Effects of triphenyl phosphate on immune cells and cytokines in blood and thymus of young mice

Background As an organophosphate flame retardant, triphenyl phosphate (TPHP) has been widely used in many industries. Current research mainly focuses on the endocrine and reproductive toxicities of TPHP, but there is limited information on its immunotoxicity.

Objective This study explores the changes of immune cells in blood and thymus and cytokines in young mice exposed to TPHP.

Methods Twenty-eight young C57BL/6 mice (4 weeks old) were randomly divided into four groups, including control group, 50 mg·kg^-1 TPHP group (low dose group), 150 mg·kg^-1 TPHP group (middle dose group), and 450 mg·kg^-1 TPHP group (high dose group), with seven mice in each group. The young mice in each group were administered by gavage for consecutively 28 days, once a day, and the body weight was recorded. The blood and organs were collected to weigh and calculate organ coefficients. White blood cell (WBC) count was measured with blood analyser; counts and ratios of lymphocytes and myeloid cells in blood and of lymphocytes in thymus were detected by flow cytometry. The levels of granulocyte-macrophage colonystimulating factor (GM-CSF), interleukin (IL)-4, IL^-1β, and IL-17 in plasma were measured by liquid protein chip technology.

Results After 13 days of TPHP exposure, the body weight of the high dose group was reduced by 11% compared with the control group (P < 0.05), and it was reduced by 12.6% after 28 days (P < 0.01). The organ coefficients of liver in all dose groups were higher than that in the control group (P < 0.05), but there were no differences in the organ coefficients of spleen, thymus, and kidney between the exposed groups and the control group (P>0.05). The WBC counts in blood in the low, middle, and high dose groups were (6.53±1.06)×10⁶ mL^-1, (6.91±1.50)×10⁶ mL^-1, and (7.30±2.00)×10⁶ mL^-1, respectively, and all were higher than that in the control group(3.61±0.51)×10⁶ mL^-1 (P < 0.01). The numbers of CD4⁺T cells, CD8⁺T cells, B cells in blood in each dose group were higher than those in the control group (P < 0.01), but the ratio of CD4⁺T cells in each dose group was lower than that in the control group (P < 0.01). The number of thymus WBC and the numbers and proportions of thymus CD4⁺T cells, CD8⁺T cells, and CD4⁺CD8⁺T cells in each dose group were not different from those in the control group (P>0.05). Only the ratio of myeloid cells in blood in the high dose group was increased by 29% compared with the control group (P < 0.05).
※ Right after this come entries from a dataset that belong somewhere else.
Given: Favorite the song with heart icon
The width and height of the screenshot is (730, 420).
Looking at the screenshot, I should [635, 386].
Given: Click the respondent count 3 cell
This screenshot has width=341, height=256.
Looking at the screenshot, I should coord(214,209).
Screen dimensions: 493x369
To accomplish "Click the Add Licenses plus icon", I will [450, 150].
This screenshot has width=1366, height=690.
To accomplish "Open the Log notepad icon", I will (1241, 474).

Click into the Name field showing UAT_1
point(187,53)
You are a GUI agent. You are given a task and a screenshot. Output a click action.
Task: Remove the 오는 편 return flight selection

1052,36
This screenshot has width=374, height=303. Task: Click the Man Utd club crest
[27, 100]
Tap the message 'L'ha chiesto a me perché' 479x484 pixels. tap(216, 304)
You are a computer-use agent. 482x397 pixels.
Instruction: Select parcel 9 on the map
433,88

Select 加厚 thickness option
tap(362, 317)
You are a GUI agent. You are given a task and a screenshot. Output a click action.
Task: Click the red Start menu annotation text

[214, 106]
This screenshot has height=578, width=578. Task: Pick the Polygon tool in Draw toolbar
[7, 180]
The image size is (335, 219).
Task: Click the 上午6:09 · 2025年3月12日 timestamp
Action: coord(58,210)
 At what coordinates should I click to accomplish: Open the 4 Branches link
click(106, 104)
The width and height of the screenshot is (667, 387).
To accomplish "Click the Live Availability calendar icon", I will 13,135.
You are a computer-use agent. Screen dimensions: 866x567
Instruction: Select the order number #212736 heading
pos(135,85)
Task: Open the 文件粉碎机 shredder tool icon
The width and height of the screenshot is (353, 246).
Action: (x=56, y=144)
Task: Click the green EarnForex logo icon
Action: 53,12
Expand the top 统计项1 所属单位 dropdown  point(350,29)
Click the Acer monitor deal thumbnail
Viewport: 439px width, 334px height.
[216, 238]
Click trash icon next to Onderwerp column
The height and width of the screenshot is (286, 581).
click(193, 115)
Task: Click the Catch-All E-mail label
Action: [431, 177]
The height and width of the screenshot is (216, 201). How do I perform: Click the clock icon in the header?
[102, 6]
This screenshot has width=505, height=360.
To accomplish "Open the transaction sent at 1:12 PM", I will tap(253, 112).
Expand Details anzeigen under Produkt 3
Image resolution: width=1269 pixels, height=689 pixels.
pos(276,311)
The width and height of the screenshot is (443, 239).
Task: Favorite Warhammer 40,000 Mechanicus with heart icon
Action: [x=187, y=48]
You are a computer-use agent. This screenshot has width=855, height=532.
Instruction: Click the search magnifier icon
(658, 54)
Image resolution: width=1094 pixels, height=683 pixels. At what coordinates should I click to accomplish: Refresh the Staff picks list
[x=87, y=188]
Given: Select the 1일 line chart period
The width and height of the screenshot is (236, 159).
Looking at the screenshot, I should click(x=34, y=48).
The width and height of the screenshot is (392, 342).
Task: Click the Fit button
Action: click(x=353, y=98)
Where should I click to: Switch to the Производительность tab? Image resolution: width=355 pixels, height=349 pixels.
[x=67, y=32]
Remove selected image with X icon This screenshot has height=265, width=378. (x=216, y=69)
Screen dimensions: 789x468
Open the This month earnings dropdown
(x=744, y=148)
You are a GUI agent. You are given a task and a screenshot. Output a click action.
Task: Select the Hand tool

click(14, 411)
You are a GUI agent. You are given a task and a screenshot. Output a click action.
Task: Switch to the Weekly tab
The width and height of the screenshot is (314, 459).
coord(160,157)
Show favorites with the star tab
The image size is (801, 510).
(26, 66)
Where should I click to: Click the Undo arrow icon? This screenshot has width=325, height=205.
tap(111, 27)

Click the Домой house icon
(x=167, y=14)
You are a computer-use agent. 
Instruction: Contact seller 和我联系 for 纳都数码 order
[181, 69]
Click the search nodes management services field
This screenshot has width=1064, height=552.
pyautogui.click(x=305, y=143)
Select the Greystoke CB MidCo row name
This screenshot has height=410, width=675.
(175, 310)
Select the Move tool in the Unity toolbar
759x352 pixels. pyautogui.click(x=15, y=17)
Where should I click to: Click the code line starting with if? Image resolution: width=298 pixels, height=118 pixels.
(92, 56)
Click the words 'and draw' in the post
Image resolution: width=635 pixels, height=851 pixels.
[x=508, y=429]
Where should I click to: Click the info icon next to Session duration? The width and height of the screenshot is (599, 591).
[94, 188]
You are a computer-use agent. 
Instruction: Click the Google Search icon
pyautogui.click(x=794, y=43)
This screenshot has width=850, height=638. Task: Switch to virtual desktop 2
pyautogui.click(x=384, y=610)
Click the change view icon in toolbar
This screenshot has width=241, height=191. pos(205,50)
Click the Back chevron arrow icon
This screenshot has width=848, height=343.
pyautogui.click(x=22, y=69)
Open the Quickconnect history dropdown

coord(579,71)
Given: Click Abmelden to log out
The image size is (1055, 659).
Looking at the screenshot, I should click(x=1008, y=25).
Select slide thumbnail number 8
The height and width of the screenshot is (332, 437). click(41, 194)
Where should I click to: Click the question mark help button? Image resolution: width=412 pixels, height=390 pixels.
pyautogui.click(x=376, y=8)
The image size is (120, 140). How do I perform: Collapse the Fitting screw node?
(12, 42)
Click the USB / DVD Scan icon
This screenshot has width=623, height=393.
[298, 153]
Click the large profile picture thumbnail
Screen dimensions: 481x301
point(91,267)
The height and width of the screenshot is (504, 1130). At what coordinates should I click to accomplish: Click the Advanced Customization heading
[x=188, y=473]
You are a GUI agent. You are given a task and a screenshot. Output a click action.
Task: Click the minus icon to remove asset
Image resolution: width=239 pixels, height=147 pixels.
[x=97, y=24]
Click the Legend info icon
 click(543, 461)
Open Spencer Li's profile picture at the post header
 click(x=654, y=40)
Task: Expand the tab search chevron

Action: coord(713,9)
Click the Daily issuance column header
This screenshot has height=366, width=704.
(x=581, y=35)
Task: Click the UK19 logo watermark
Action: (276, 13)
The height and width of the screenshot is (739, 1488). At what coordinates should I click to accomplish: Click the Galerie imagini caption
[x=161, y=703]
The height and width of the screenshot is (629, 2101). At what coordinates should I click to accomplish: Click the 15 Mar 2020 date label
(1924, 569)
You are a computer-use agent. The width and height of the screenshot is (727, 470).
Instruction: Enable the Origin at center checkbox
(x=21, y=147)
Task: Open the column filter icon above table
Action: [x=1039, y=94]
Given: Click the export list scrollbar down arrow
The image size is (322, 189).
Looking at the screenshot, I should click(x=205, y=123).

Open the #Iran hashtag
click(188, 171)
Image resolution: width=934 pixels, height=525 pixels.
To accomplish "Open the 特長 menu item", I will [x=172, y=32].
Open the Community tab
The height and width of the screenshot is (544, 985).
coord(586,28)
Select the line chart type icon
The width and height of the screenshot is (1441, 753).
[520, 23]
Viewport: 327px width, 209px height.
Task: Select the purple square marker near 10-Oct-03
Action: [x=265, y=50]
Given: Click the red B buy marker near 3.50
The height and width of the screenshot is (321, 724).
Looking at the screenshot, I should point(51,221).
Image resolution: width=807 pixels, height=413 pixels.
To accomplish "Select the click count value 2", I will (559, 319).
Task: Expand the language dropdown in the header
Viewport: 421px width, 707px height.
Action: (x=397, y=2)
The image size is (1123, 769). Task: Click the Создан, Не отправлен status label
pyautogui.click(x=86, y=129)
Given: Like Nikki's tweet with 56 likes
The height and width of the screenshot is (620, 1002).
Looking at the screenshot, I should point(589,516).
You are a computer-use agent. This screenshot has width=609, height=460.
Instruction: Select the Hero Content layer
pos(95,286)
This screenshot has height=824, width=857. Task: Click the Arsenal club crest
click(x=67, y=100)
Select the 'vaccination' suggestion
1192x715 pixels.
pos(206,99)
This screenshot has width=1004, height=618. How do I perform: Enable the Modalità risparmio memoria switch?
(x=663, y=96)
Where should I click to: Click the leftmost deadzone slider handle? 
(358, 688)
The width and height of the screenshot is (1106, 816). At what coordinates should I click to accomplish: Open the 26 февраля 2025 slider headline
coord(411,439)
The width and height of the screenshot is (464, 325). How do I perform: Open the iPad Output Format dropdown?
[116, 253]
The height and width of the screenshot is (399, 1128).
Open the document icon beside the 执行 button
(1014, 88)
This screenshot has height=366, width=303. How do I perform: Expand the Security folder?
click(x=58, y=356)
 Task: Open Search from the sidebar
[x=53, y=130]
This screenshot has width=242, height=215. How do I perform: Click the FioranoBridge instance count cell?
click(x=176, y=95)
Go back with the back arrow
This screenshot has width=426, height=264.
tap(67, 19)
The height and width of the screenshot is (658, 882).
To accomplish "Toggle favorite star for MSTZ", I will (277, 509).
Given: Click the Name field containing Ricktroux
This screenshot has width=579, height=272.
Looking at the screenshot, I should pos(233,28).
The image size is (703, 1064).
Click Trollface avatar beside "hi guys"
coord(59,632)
The numbers of myeloid cells in the low, middle and high dose groups were increased by 79%, 82%, and 165% respectively compared with the control group (P < 0.01), and the plasma IL-4 level in the high dose group(0.29±0.12) ng·L^-1 was increased by 107% compared with the control group(0.14±0.04) ng·L^-1 (P < 0.05).

Conclusion TPHP exposure could increase the number of white blood cells and lymphocytes, and promote the secretion of IL-4, potentially inducing blood immune disorder.